Perus polarisierendes Präsidentenrennen: Von Trump unterstützte Kandidatenkämpfe

Bei den hochriskanten Wahlen in Peru steht ein Spitzenkandidat, der sich Trumps populistisches Spielbuch zu eigen gemacht hat, nun auf der letzten Etappe vor einem harten Kampf. Kann eine Pro-Trump-Haltung die Wähler noch überzeugen?
Während die hart umkämpfte Präsidentschaftswahl in Peru in die Endphase geht, befindet sich einer der Spitzenkandidaten in einer prekären Lage – trotz seines frühen Spitzenkandidatenstatus und der lautstarken Unterstützung des ehemaligen US-Präsidenten Donald Trump.

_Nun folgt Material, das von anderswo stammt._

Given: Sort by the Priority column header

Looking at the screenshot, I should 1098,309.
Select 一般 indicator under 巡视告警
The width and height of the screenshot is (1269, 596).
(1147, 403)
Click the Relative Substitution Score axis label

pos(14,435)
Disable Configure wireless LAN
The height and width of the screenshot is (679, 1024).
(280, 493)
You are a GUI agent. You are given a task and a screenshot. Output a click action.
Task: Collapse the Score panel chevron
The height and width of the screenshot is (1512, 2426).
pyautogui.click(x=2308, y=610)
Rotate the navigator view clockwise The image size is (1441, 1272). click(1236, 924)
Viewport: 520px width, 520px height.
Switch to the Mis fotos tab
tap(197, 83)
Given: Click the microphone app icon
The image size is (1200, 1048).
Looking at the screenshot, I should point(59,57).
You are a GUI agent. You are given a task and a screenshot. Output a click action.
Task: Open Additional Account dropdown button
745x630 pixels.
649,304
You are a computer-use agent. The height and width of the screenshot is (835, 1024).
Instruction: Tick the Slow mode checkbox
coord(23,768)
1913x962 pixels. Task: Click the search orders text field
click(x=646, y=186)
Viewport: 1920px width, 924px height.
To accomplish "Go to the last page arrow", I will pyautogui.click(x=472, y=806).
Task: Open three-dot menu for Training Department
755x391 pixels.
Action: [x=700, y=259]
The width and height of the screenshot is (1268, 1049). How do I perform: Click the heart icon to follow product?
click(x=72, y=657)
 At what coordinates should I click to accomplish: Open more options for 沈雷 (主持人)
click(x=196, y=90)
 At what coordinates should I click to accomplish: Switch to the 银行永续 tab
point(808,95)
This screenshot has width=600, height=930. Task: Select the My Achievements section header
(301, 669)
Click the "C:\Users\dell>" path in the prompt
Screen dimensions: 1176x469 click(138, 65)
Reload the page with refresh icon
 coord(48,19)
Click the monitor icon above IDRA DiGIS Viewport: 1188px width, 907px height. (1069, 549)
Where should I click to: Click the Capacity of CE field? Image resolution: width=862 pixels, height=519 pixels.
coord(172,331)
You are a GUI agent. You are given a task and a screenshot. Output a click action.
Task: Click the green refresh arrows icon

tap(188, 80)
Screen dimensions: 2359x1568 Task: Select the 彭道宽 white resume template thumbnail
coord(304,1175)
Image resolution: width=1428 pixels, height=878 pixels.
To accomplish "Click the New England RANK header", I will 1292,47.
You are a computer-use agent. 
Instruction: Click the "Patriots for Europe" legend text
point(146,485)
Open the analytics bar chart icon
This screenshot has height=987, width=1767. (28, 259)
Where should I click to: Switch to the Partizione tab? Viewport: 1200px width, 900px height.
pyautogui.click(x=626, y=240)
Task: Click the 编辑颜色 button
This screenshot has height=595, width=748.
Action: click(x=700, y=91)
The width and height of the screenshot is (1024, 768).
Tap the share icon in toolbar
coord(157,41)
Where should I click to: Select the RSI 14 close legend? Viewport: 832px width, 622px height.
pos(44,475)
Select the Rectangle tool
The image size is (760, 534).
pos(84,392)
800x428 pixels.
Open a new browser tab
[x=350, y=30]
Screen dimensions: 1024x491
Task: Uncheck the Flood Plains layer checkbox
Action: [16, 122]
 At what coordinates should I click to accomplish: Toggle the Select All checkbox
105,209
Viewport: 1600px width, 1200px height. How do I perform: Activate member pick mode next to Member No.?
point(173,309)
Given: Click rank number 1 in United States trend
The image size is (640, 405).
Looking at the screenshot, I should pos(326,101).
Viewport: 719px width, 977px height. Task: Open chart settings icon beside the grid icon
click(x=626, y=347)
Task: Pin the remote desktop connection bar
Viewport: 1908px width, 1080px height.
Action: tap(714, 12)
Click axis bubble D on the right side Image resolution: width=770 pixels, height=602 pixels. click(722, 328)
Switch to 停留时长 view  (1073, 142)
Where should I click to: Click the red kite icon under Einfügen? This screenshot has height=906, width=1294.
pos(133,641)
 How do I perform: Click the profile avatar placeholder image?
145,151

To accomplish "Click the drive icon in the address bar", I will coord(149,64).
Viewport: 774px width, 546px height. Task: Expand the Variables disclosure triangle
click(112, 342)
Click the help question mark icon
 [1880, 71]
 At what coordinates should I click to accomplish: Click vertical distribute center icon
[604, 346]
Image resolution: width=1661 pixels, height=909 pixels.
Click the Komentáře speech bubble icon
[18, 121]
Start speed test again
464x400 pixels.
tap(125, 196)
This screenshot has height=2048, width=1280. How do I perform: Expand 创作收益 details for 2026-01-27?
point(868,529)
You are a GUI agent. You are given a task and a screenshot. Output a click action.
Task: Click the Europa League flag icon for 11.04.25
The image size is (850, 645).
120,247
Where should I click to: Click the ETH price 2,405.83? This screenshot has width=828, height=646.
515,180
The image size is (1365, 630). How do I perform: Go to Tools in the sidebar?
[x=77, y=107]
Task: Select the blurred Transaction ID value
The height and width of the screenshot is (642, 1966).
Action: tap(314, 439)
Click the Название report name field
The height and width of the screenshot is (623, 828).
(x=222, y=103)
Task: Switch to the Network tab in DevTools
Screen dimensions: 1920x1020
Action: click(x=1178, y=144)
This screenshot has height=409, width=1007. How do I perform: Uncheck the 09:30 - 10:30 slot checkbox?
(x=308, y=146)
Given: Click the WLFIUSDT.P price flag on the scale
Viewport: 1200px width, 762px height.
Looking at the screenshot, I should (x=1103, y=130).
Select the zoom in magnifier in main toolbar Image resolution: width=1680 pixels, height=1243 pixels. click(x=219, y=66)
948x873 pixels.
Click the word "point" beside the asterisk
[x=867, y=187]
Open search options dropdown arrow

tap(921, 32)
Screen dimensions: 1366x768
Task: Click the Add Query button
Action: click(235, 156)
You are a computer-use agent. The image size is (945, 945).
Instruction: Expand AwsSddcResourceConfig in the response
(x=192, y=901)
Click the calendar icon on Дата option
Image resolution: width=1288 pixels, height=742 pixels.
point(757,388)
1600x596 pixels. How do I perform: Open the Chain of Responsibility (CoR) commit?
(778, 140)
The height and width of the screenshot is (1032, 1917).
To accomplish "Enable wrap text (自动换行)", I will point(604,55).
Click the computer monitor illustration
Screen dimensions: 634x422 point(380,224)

Das Rennen hat sich zu einem deutlichen Referendum über die politische Zukunft des Landes entwickelt, bei dem der Pro-Trump-Anwärter einer großen Herausforderung durch einen Rivalen gegenübersteht, der sich als gemäßigtere, einigende Kraft positioniert hat.
Die Pro-Trump-Kandidatin Keiko Fujimori ist die Tochter des ehemaligen Präsidenten Alberto Fujimori, der während seiner Amtszeit wegen Menschenrechtsverletzungen und Korruption verurteilt wurde. Keiko Fujimori hat versucht, die gleiche populistische, gegen das Establishment gerichtete Stimmung zu nutzen, die Trump zum Sieg in den Vereinigten Staaten verholfen hat, und positionierte sich als politische Außenseiterin, die bereit ist, den Status quo in Frage zu stellen.